前田和男(まえだ・かずお) 翻訳家・ノンフィクション作家
1947年生まれ。東京大学農学部卒。翻訳家・ノンフィクション作家。著作に『選挙参謀』(太田出版)『民主党政権への伏流』(ポット出版)『男はなぜ化粧をしたがるのか』(集英社新書)『足元の革命』(新潮新書)、訳書にI・ベルイマン『ある結婚の風景』(ヘラルド出版)T・イーグルトン『悪とはなにか』(ビジネス社)など多数。路上観察学会事務局をつとめる。
※プロフィールは原則として、論座に最後に執筆した当時のものです
【30】高倉健「唐獅子牡丹」
前回では、「唐獅子牡丹」が生み出した「表の世界」にまつろわぬ者たちの束の間のアジールについて、私の世代的な共通体験から検証をこころみた。それをうけて、今回は、別の視座からさらに追究を深めたい。

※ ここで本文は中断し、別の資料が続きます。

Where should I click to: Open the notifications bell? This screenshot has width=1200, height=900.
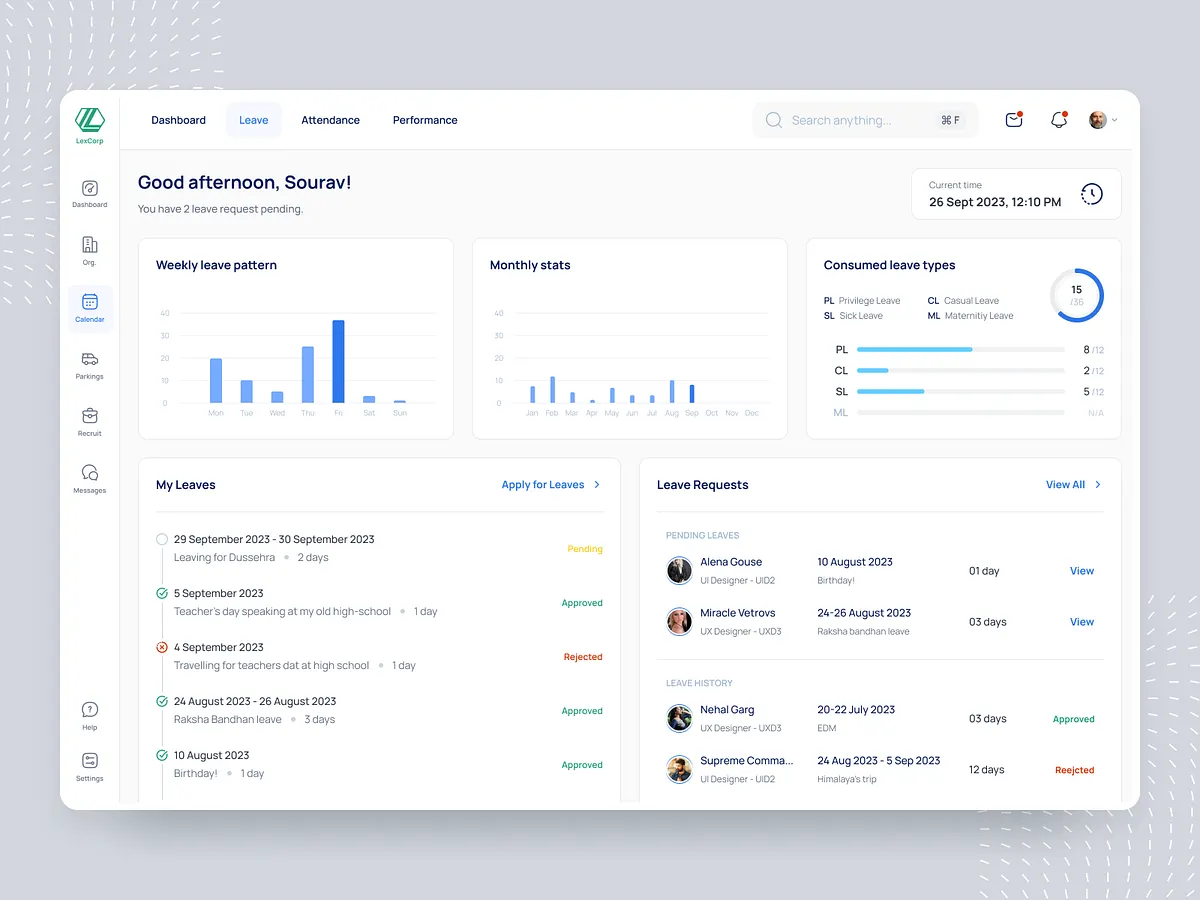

前回も記したが、当時、オールナイト興行以外にも、全共闘運動が燃え盛ったキャンパスで〝まつろわぬ者たちのアジール〟が生まれ、そこでも「唐獅子牡丹」が大きな役割を演じていた。
その象徴的出来事が、1968年11月に東大教養学部で開催された駒場祭のポスターである。作者は、当時東大2年の橋本治(1948~2019)。東大のシンボル記章である銀杏(いちょう)の入れ墨をほった若者の背中が描かれ、そこに「とめてくれるなおっかさん、背中のいちょうが泣いている 男東大、どこへ行く」のコピーが添えられていた。高倉健主演の「昭和残侠伝」の主題歌「唐獅子牡丹」を下敷きにしていることは明らかである。
ヤクザ映画は〝参加すること〟に意義がある?! その1
歌:高倉健「唐獅子牡丹」
作詞:水城一狼/矢野亮、作曲:水城一狼
時:1966年
場所:東京都浅草/同青梅市東青梅
「表の世界」の頂点に君臨する東大と、「裏の闇世界」のヤクザが掛け合わされるという、〝平時〟ならおよそ考えられない組み合わせだが、翌1969年1月の安田講堂攻防戦に向け東大構内の多くの学部で次々とストライキ決議が上がり、バリケードが築かれるという〝戦時下〟にあったからだろう、当時のマスコミはこの思いがけないネタにこぞって飛びついた。
ちなみに1968年11月22日付の朝日新聞では「背中で泣いてる校章? 駒場祭のポスター タッチはヤクザ映画風」の見出しを掲げて、次のように報じられた。
「二十二日から始まった東京大学教養学部の駒場祭で、ヤクザ映画の宣伝めいたポスターが、話題になっている。他大学の構内や駅にもはられたこのポスターをみて「ゆずってほしい」という要望が主催者のもとに殺到し、残部が一枚二百円でもうあらかた売切れてしまった」
しかし、このポスターはヤクザ映画を下敷きにした単なるパロディではない。当時のキャンパスの状況をふまえた橋本なりのひねりがきかされていた。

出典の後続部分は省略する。